Whoever is flying that AR Drone in the video has added a thrid party spy cam to the drone & isn't using the built in. How do I know? As far as I've been able to research, there no iOS or Android app that provides for recording of both audio and video. There is an iOS app to record video (no android one yet) but it doesn't record audio. The drone itself with no extra batteries costs $300 so add extra batteries, an additional 3rd party spy cam with mic and software capable of capturing/recording the flight and you're probably looking at close to an $800 investment. Maybe that's why you don't see a lot of occupy protesters with their own spy drones!
There's nothing in that video that says it was shot by an AR.Drone. It's also only using one camera, and the AR.Drone has two (forward and straight down). But, if you wanted audio out of an AR.Drone (which means "if you want a soundtrack of unrelenting prop noise") you could just duct tape a 2oz audio recorder to it, for the 10 min that it will fly.
I can tell by the sound that it's an AR Drone, and realistically, you probably cannot tape a mic to the bottom because the Parrot FAQs actually advise against attaching anything to the drone (they said, no matter how small) because it makes it unstable and can cause it to crash. For that same reason, it's probable the user made some custom modifications to either allow for recording of sound & audio with the supplied camera(s), with ability to toggle them on/off separately, and/or they modified the unit itself to accommodaye the extra weight of a 3rd party spy cam.
Even if it you're right and it's an AR and not one of the zillions of other multi-rotor copters out there, nobody in their right mind would pay an additional $500 just to get the compelling and riveting soundtrack captured in that video.
One would hope they wouldn't, yes but enthusiasts aren't known for being fiscally responsible, nor do we know who the person is behind the video. It could be a marketing video intended to drive sales by giving the illusion of functions that might not be possible without expensive optional add-ons. The old " make it look better than it really is" bait and switch. Like when the car ads show the model with thousands of dollars of optional items but they display the base price, indicating it is available starting at that price though of course without all the cool stuff shown in the ad.
Doubtful, AR's marketing tended more toward How to be a Dick With Your UAV. (Which was a great campaign, really.)
Looks like lots of folks are modding AR.Drones to add GoPro cameras to them, since those are only 96 grams. Here's a rather involved mod, and here's one that I assume is just duct tape.
"I can tell by the sound"? Is that the new "I can tell by the pixels"? A tiny motor driving a fan sounds pretty much the same.
From the video it looks like it isn't an AR.Drone, since they don't fly as stable once you get out of the range of the ultrasonic units on the bottom. It looks like it has GPS compensation.
It's a Y6 with a 60D attached. Source below (contains Polish):
http://lubczasopismo.salon24.pl/jamajka/post/365300,gratulacje-dla-firmy-robokopter
https://www.youtube.com/watch?v=rD3oeLNFYtE&t=1m4s
http://www.robokopter.pl/
(Apologies for injecting facts into this jolly internet argument.)

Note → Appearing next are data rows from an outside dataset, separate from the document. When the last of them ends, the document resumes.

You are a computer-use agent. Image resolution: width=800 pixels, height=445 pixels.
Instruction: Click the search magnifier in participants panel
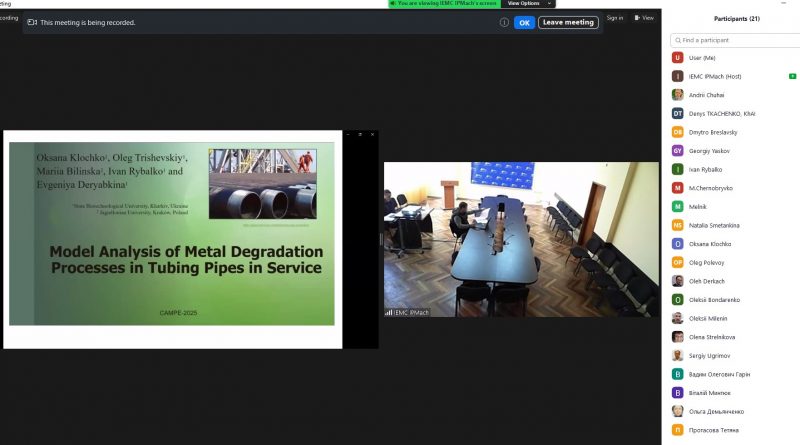(x=677, y=40)
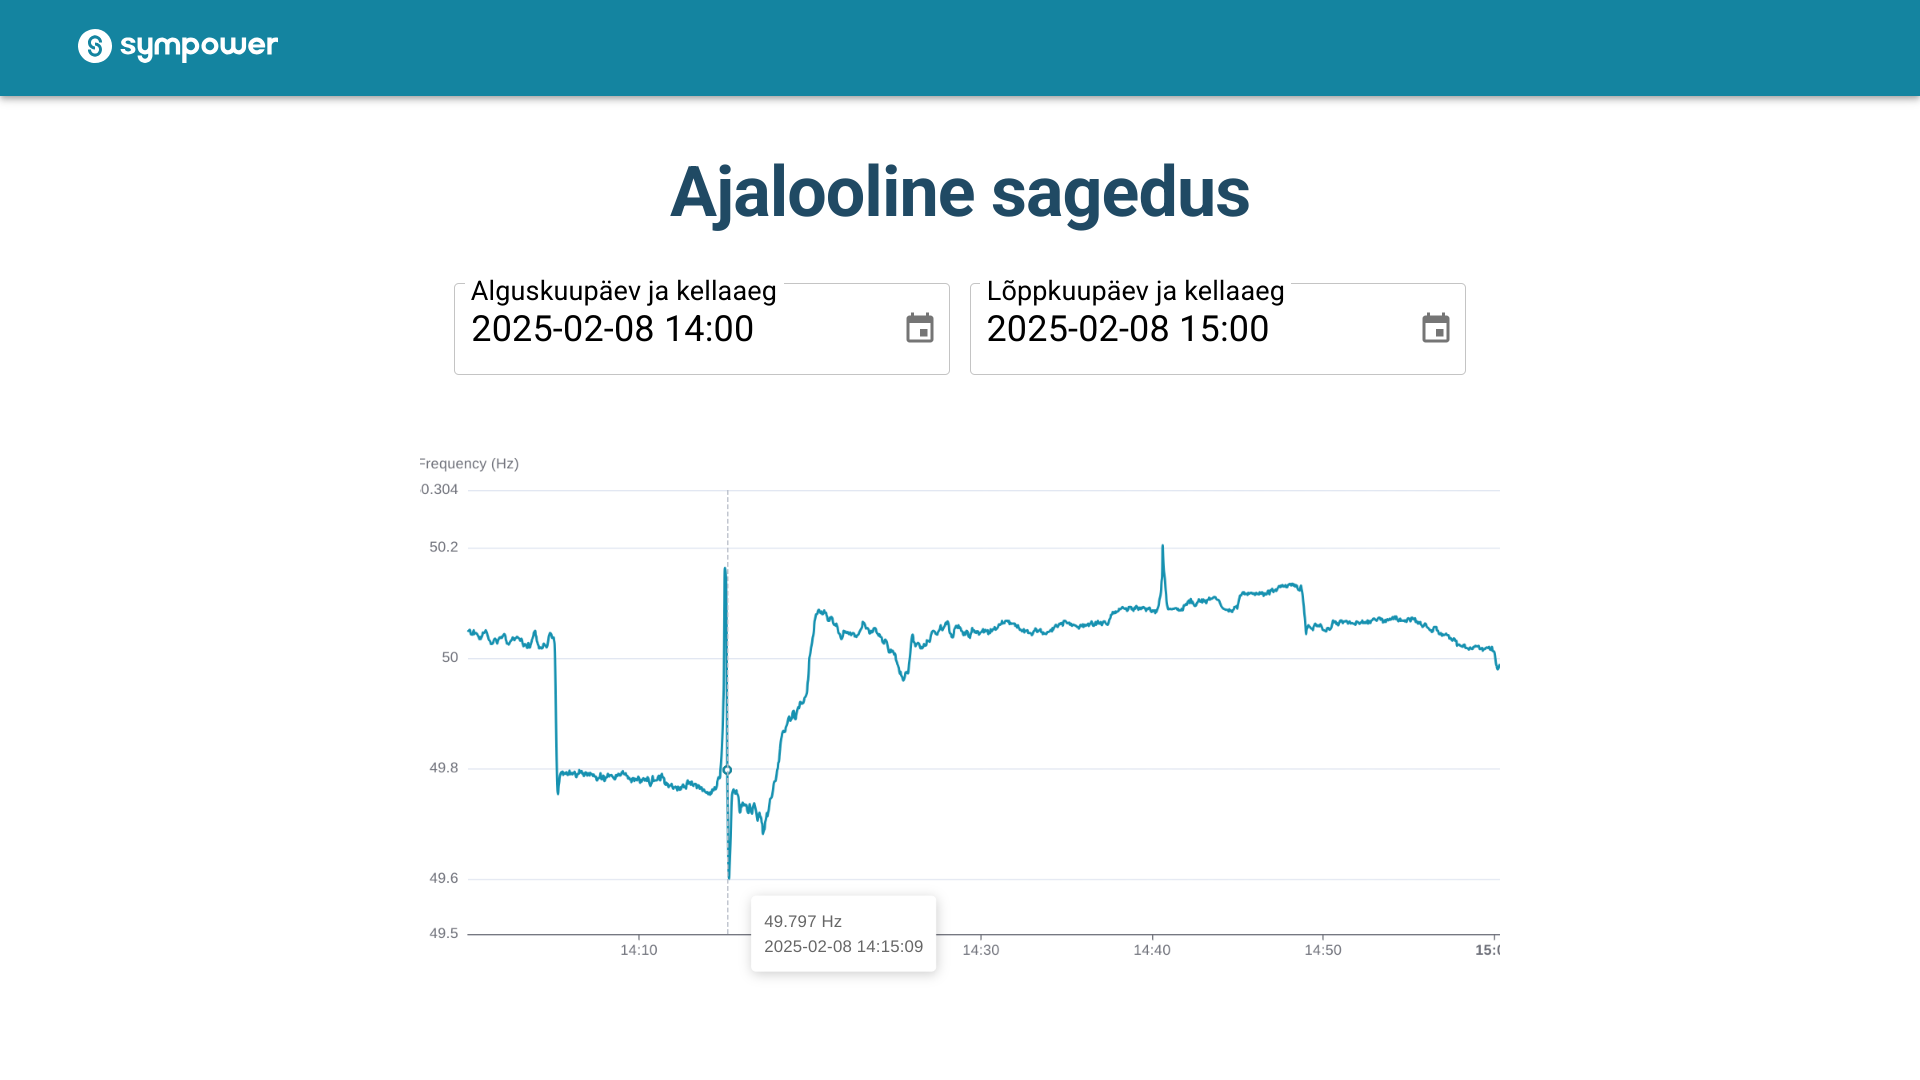Click the 49.8 frequency axis label
This screenshot has width=1920, height=1080.
pos(444,768)
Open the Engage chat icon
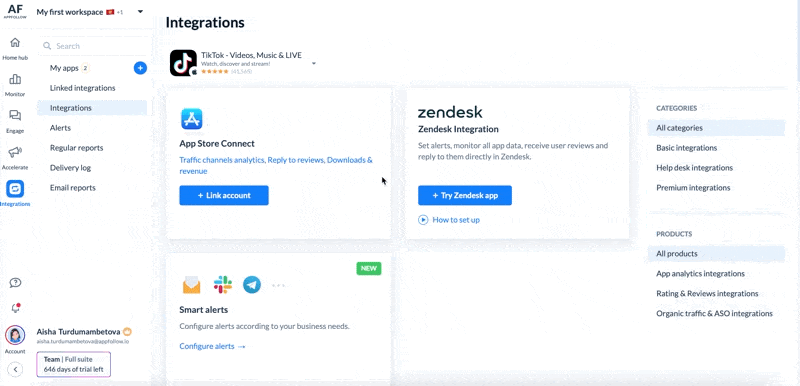 [x=15, y=116]

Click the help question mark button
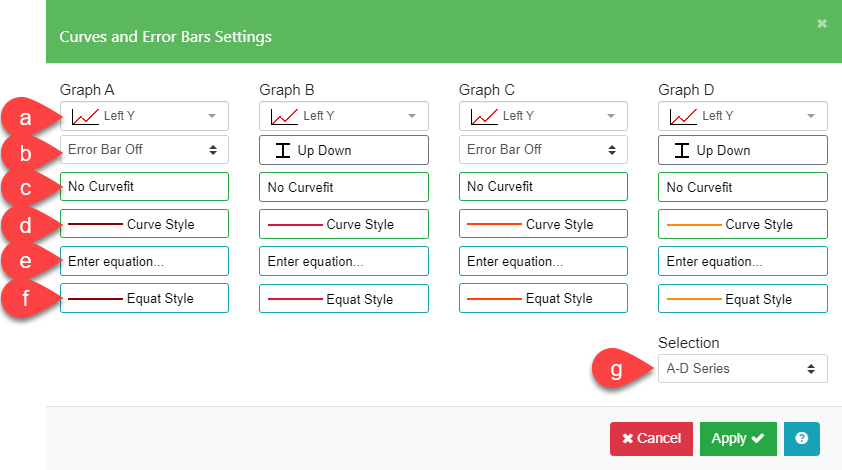[x=801, y=439]
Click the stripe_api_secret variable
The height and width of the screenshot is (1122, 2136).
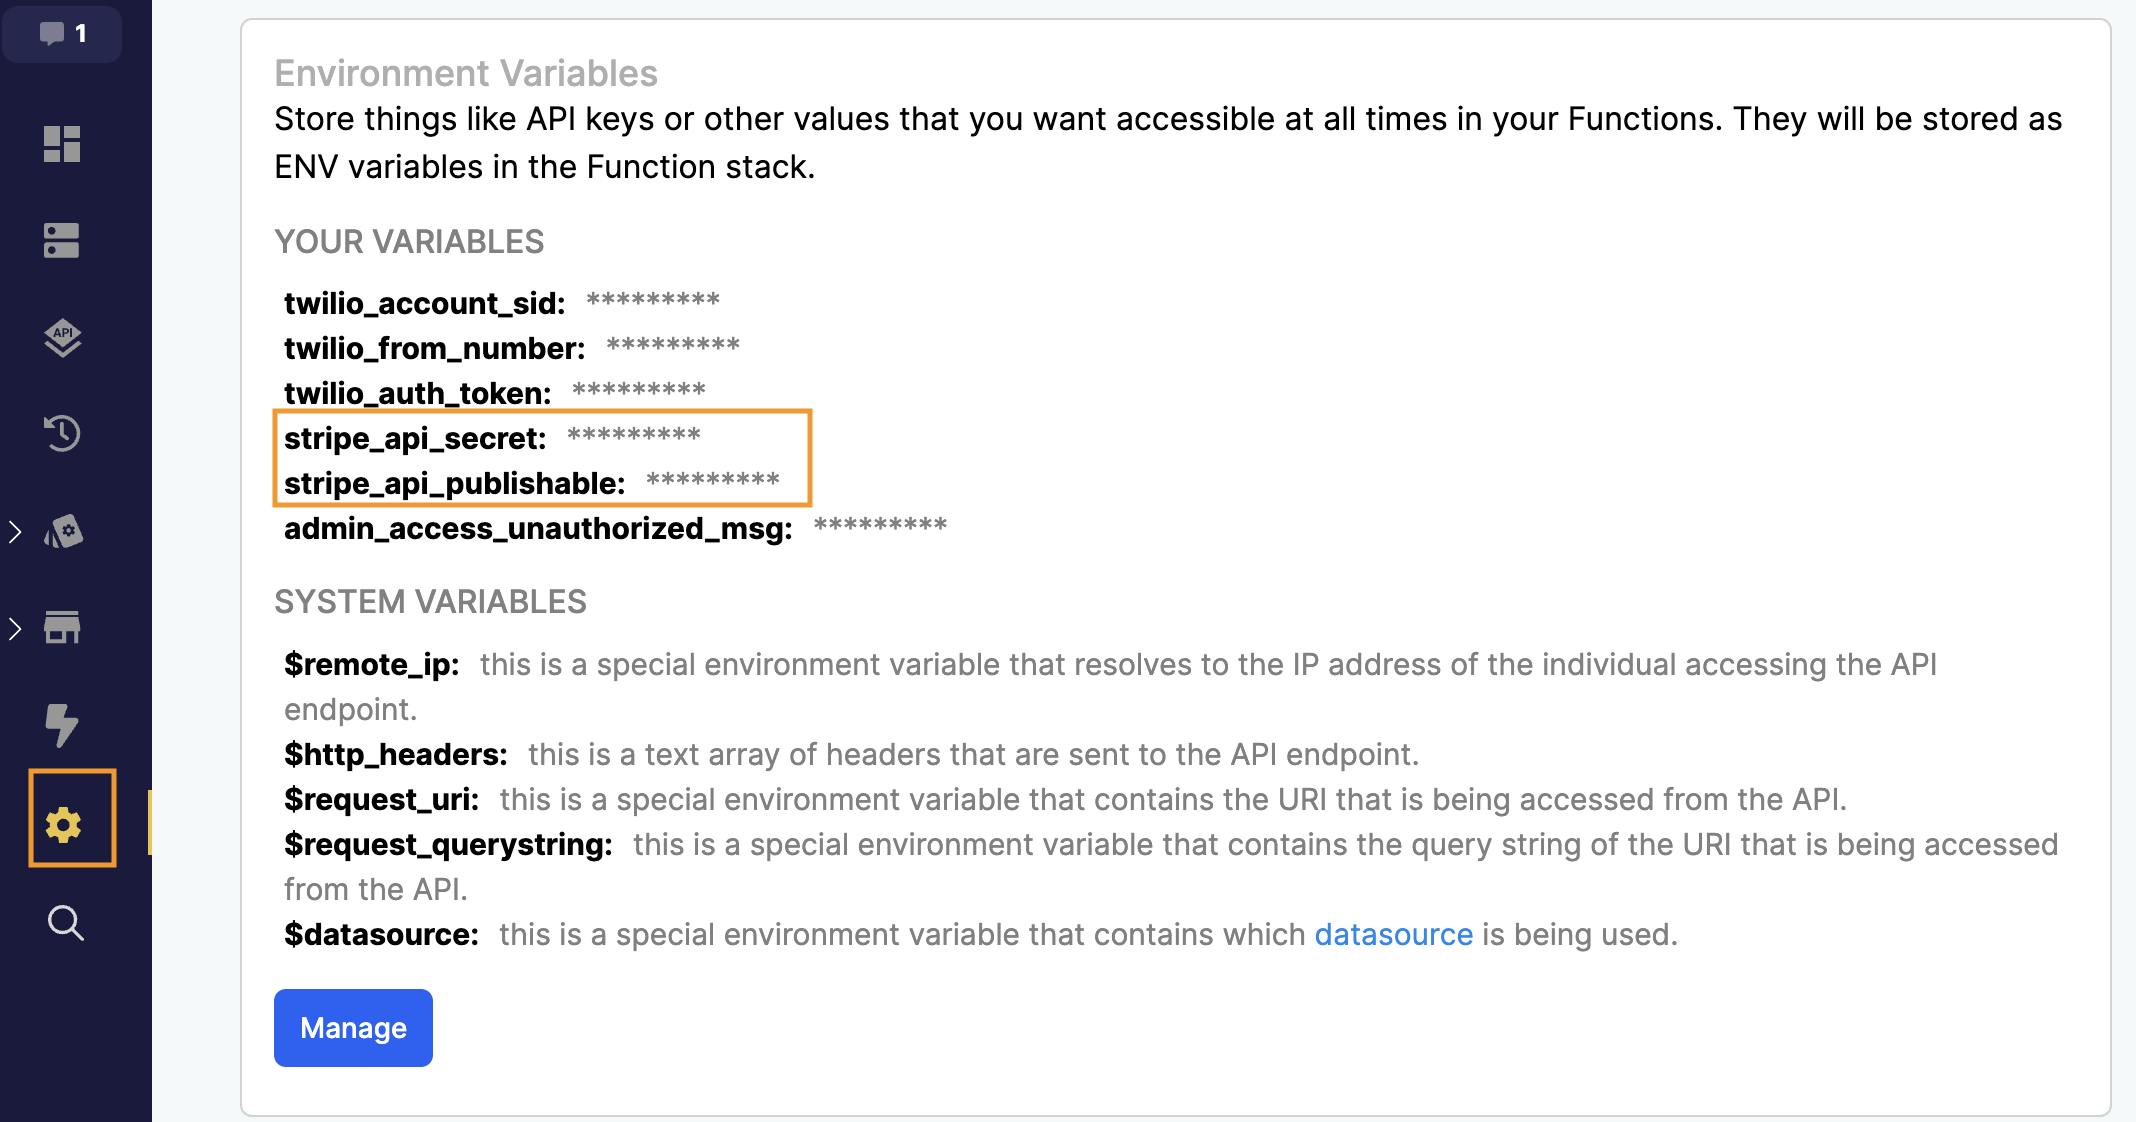tap(415, 438)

doubt it's an Parrot AR drone, they are pretty hard to fly that high and they don't deal at all well with wind. It's probably one of the more expensive kit based quadcopters
The reason why you don't see more of them is a good quadcopter spydrone, one that can stay up for hours not minutes and won't get blown to hell and back by the smallest breeze, costs $5K+ and doesn't seem to be available to civilians
It's not probably anything; check my links above.
Two of the OWS livestreamers are planning to deploy ARDrone. Occupy Air Force >> Occupy Signal Corps.
Hmm -- offtopic, but I wonder if you could attach some lift assist (i.e. balloons) to an ARDrone to extend the flight lifetime.